A rational number is a real number that can be written as the quotient of an integer, \(m\), and a nonzero integer, \(n\), and is written as \(\frac{m}{n}\).
Note that another name for "quotient" is "ratio", which makes the use of the word "rational" a little more reasonable in this context.
To get a better understanding of this definition, let's look at a few numbers and determine if they are rational numbers.
Determine if each number is a rational number or not.
- \(-\frac{9}{2}\)
- \(100\)
- \(\frac{\pi}{2}\)
- \(\frac{\sqrt{-1}}{2}\)
Solution
The first two numbers are rational numbers, and the second two are not. Let's see why.
- \(-\frac{9}{2}\) can be written as a quotient of an integer and a nonzero integer. In this case, \(-\frac{9}{2} = \frac{-9}{2}\) works. Note that we could use a different quotient, such as \(\frac{9}{-2}\) or \(\frac{-27}{6}\).

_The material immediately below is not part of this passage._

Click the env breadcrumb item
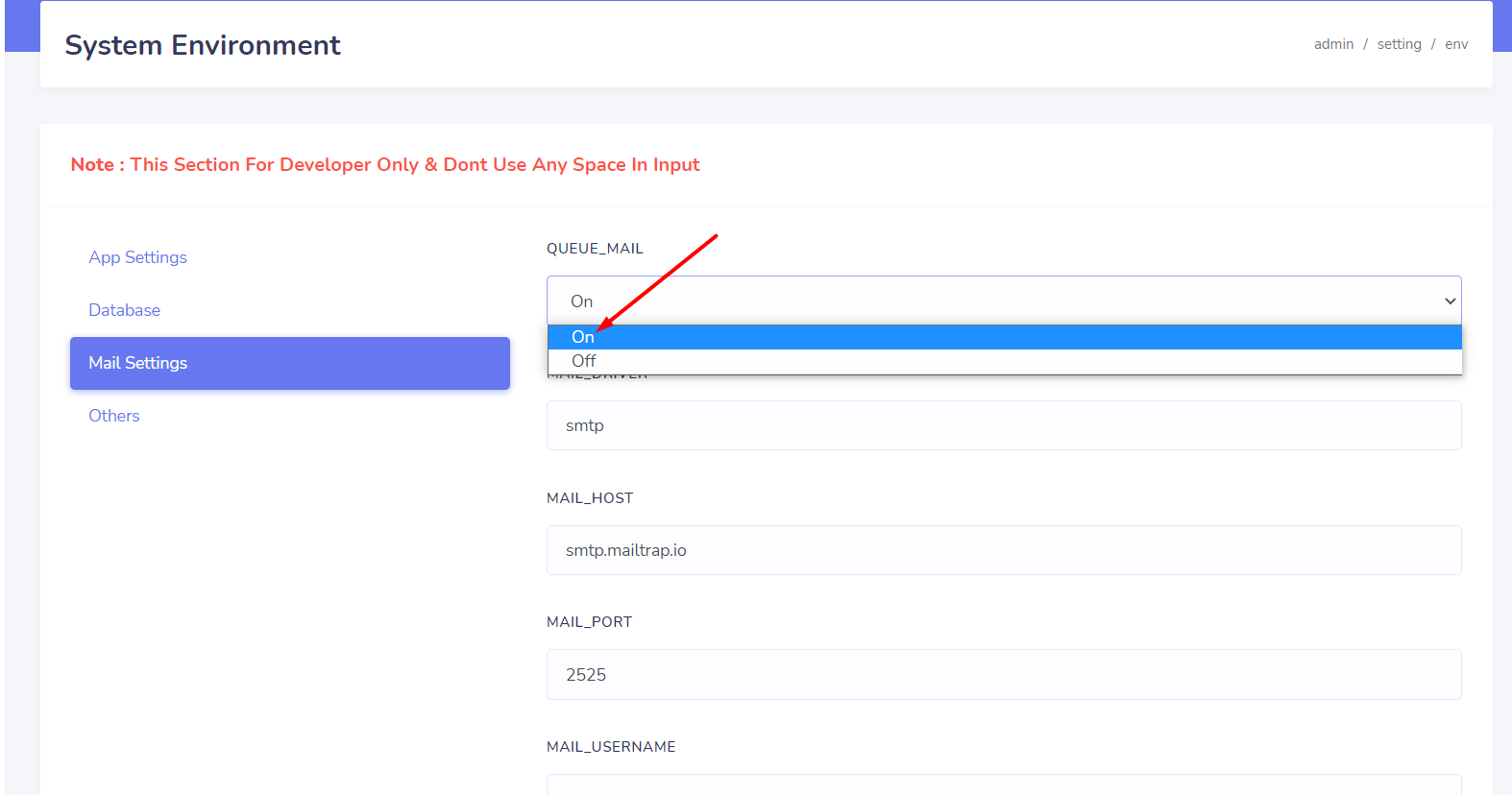Viewport: 1512px width, 795px height. click(x=1456, y=44)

- \(100\) can be written as a quotient of an integer and a nonzero integer. \(100 = \frac{100}{1}\) is the easiest way to see this. But, again, we could choose a different (though equivalent) quotient instead.
- \(\frac{\pi}{2}\) cannot be written as a quotient of an integer and a nonzero integer. The reason for this is that the number \(\pi\) is an irrational number. Johann Heinrich Lambert proved the irrationality of \(\pi\) in 1761 in "Mémoire sur quelques propriétés remarquables des quantités transcendentes circulaires et logarithmiques".

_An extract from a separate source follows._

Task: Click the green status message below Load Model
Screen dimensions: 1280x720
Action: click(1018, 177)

- \(\frac{\sqrt{-1}}{2}\) is not even a real number, so it cannot be a rational number.
The point of the four numbers in the previous example is to make it clear that "rational number" and "fraction" are not interchangeable. 100 is not a fraction, but it can be written as one! \(\frac{\pi}{2}\) is a fraction, but it's not a fraction of an integer over a nonzero integer!
Parts of Wholes
So far, we have focused on fractions as the result of division (i.e., fractions are quotients). When the numerator and denominator must be integers means that we can use a part-whole definition of a fraction using discrete objects. We will stick with positive values and leave negative values to be defined as their "opposites". The following is one way to represent a rational number, \(\frac{m}{n}\).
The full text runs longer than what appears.